Full-time salaries and fringe benefits to which those additional employees would be entitled would exact a heavy toll on the commonwealth’s coffers as well.
Nevertheless, state residents should be aware of such spending. Likewise, they should be aware of why overtime pay has grown so significantly over a short time.
An Associated Press article in Tuesday’s Mirror reported that the $250 million 2015 overtime cost represented an increase of nearly 10 percent over 2014. The article said an analysis of state payroll records by the Sunday Times of Scranton revealed a five-year trend of increased use of overtime.
That time period encompassed both Republican and Democratic gubernatorial administrations.
According to the Scranton newspaper’s data compilation, the increasing use of overtime has been fueled by hiring freezes and unfilled job vacancies.
But there were other causes, too, such as overtime necessitated by implementation of new child-protection laws passed as a result of the Jerry Sandusky and Roman Catholic clergy child sexual-abuse scandals.

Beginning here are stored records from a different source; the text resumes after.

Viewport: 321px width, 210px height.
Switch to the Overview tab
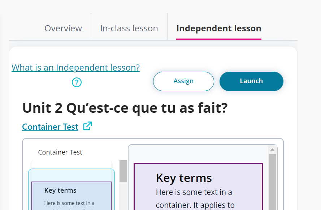tap(63, 28)
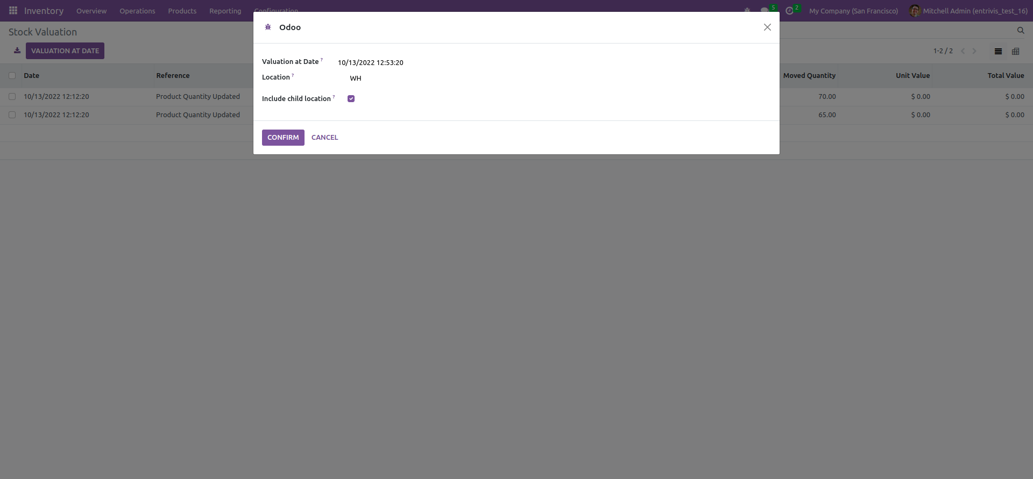
Task: Open My Company (San Francisco) switcher
Action: click(x=853, y=11)
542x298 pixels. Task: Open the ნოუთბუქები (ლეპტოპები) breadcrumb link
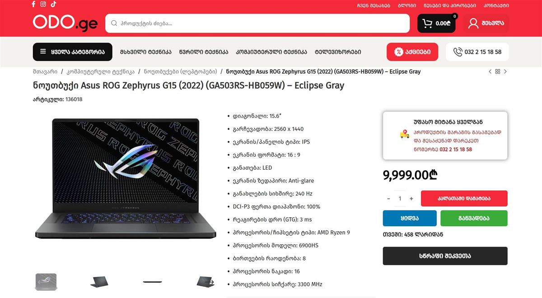[181, 71]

Unfortunately, the Altoona-Johnstown Catholic Diocese has been a troubling cause of some of that additional overtime spending.

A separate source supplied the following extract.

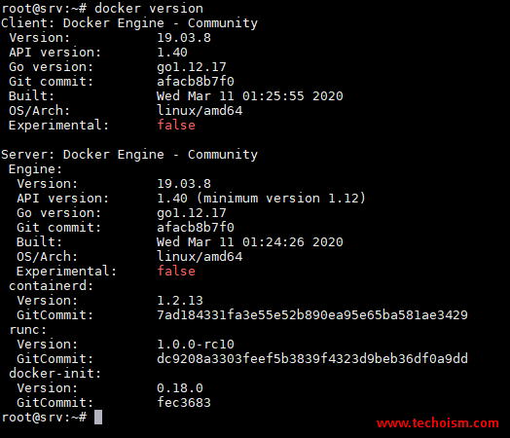Image resolution: width=510 pixels, height=438 pixels.
Task: Click the runc GitCommit hash dc9208a3303f...
Action: [312, 358]
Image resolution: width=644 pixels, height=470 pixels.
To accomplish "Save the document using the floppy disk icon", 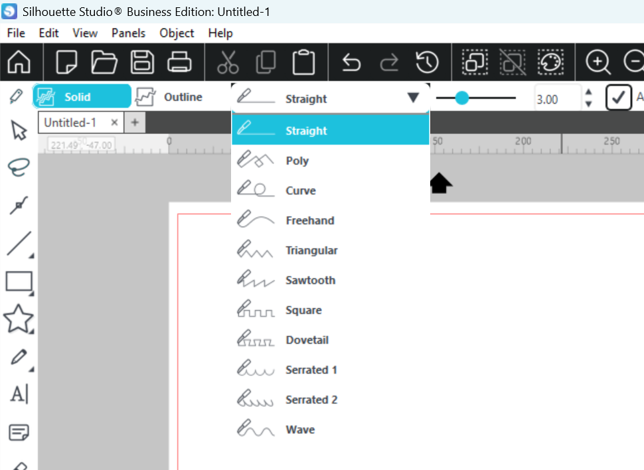I will click(142, 62).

Pope Francis’ visit to Philadelphia last September was welcomed and uplifting to the state as a whole, but it didn’t occur without cost to government financial resources.
State police staffing for the visit was extensive, and that staffing involved much overtime because of the need to maintain normal police coverage and duties across the rest of the state while the pontiff was here.
Meanwhile, Tuesday’s article also emphasized the overtime costs associated with needed around-the-clock medical care at state hospitals as well as prison employee overtime.
Blair County is keenly aware of the prison-overtime issue, having wrestled with it for several years.
A drop in overtime at the Hollidaysburg lockup recently has been deemed “encouraging,” but that has evolved mostly because of the hiring of 12 additional full-time corrections officers.
In essence, the county is paying less from its overtime “pocket” but more from its fulltime “pocket,” although it seems more palatable to be paying straight wages rather than time-and-a-half pay for hours worked beyond the regular eight-hour workday.
That’s an issue for the state to delve into also, due to the more than doubling of state prison overtime since 2010, when it was $49 million. The total amount spent for overtime last year was $100 million.
One encouraging step is the current examination by the nonpartisan Legislative Budget and Finance Committee of the benefits of utilizing prison overtime versus hiring more staff. That study presumably will provide guidance going forward, not only regarding the prisons but other departments as well.
If the state is due any criticism at this point regarding overtime spending, it’s that leaders only now seem to be getting serious about weighing the two options — overtime and additional hiring — against one another to determine which one is most cost-effective.
That task should be a routine exercise.